• 元の文章:
---

今年の夏、僕は12日連続当直の後、お尻に帯状疱疹ができてしまいました。
帯状疱疹はものすごく痛く、いすに座るのもつらかったです。
帯状疱疹の原因は水ぼうそうのウイルスで、これはヘルペスウイルスの一種
です。


ヘルペスといって多くの人が思い浮かべるのは、唇の辺りにポツッと水疱が
できて痛みを伴う「口唇ヘルペス」でないでしょうか。
これは、単純ヘルペスウイルス(HSV)に感染することで起こります。
お尻や性器など下半身にできる「性器ヘルペス」もHSVによるものですが、
唇にできるのは1型、下半身にできるのは2型が多いといわれています。
感染は粘膜や皮膚が直接接触することで起こります。

そのまま放置しても2週間ほどで自然治癒することもありますが、重症化
すると大変です。
僕の働く病院では1年に1人くらいは排尿もできないほどの痛みで入院を余儀
なくされる方がいらっしゃいます。
尿道にカテーテルを入れて痛みが治まるまでしばらくベッドでの生活です。

症状がなくなっても、ウイルスは神経節の中に潜んでいて、風邪をひいたり
疲れがたまったりするなど免疫力が低下したのを契機に再発を繰り返します。

---

コレクションから取り出した項目
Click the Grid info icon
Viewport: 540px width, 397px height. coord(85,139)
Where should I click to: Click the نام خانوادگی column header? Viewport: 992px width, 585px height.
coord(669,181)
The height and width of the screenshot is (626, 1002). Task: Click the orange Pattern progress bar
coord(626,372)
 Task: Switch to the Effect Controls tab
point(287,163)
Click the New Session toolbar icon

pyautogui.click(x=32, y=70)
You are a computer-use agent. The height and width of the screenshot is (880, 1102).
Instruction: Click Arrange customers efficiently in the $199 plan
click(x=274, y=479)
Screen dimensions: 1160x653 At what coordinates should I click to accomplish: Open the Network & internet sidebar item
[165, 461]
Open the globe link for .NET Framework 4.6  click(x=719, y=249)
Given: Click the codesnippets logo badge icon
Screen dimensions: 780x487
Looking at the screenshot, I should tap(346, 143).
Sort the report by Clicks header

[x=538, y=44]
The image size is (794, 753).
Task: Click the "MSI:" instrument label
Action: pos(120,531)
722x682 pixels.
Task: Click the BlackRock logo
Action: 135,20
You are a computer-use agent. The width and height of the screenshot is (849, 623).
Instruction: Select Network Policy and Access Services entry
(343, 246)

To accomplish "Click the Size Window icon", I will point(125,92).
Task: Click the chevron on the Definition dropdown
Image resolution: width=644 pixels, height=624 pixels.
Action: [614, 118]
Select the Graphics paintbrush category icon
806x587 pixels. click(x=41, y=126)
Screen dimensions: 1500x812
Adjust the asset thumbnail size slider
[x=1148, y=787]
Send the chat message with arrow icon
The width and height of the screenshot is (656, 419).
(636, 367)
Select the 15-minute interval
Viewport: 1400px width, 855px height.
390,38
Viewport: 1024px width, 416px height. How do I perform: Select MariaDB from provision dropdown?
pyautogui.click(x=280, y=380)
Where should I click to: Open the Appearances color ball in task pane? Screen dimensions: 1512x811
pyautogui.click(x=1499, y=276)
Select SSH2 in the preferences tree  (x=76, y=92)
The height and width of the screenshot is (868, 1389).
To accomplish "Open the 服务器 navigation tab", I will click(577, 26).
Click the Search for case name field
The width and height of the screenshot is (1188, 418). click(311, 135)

---

• 取り組む課題: ヘルペスについての文章の続きを、最後の文のあとから書くこと。

• 期待される出力:
これ自体が命にかかわるような病気ではないとはいえ、注意が必要です。
薬を使えば早く治癒するので、症状が出たらひとまず医療機関に相談すると
よいでしょう。


妊娠中にヘルペスに感染しても、ほとんどは心配ありません。
ただ、10カ月近くになっての初感染で、産道の近くに潰瘍ができた場合は
慎重に扱わないといけません。
産道を通っての出産では胎児が感染しやすいので、帝王切開を勧めることに
なります。
分娩間際にたまたま感染した妊婦さんから、「この程度でおなかを切りたく
ない」と激しく拒否されたことがありますが、こればかりはタイミングが
悪かったとあきらめていただくしかありません。
胎児が感染すると重症化しやすく、生命にかかわることもあるからです。